__Your objective__
Select every line below containing the word "Nhiên".

•••••

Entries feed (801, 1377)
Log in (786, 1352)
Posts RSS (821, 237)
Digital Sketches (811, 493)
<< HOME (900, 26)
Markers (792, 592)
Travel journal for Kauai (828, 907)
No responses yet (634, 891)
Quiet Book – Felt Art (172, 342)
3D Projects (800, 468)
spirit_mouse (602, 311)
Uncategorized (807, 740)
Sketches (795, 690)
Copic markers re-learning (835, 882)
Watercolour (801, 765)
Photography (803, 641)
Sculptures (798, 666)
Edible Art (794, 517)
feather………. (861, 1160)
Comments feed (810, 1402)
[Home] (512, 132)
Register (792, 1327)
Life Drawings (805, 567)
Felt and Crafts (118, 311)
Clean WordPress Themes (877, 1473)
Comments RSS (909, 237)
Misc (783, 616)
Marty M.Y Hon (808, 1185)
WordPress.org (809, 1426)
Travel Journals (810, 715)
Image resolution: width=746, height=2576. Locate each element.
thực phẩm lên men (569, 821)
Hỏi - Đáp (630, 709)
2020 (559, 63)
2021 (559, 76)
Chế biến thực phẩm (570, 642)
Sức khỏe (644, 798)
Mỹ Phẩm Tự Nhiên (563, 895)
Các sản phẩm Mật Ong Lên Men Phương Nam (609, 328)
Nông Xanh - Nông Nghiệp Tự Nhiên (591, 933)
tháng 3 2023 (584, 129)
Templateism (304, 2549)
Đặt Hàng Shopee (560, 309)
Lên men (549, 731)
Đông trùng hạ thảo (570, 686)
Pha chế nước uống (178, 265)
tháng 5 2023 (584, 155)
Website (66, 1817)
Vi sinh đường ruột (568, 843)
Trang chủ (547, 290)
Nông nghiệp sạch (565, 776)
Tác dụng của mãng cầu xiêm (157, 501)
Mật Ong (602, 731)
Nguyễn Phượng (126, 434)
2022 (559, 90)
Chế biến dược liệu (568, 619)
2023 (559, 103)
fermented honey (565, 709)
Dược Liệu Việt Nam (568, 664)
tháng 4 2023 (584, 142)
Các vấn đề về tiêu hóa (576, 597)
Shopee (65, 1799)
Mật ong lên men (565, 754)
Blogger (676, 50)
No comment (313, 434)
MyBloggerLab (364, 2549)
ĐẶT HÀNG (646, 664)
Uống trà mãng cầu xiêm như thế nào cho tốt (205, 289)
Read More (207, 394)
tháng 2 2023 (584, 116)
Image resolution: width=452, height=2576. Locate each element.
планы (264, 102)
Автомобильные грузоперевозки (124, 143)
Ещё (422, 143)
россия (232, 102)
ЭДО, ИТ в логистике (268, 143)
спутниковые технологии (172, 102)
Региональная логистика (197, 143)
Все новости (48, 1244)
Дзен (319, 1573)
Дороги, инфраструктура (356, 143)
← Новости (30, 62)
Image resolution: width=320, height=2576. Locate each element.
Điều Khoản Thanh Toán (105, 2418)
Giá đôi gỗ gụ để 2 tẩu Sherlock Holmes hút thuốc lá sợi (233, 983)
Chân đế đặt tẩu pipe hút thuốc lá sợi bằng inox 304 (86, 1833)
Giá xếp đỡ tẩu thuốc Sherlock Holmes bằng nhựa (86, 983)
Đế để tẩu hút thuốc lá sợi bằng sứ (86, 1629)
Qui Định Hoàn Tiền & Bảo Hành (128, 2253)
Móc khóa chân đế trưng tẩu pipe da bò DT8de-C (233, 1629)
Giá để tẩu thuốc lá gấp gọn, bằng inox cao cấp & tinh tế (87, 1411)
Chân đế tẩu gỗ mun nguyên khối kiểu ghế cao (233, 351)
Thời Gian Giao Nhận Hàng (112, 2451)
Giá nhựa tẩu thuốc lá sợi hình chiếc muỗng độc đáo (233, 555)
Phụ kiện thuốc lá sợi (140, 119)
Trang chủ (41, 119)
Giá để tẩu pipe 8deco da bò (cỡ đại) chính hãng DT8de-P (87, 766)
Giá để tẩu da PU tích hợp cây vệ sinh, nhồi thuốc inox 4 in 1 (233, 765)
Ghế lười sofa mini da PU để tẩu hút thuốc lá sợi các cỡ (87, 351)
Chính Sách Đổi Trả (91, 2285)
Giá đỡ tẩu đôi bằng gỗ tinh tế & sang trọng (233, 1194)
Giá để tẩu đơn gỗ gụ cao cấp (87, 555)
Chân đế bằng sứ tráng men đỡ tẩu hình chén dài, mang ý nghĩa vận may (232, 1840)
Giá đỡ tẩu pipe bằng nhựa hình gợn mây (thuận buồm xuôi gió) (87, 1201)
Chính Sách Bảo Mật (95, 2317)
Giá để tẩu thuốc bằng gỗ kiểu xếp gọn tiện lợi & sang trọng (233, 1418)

•••••

__Result of this exercise__
Mỹ Phẩm Tự Nhiên (563, 895)
Nông Xanh - Nông Nghiệp Tự Nhiên (591, 933)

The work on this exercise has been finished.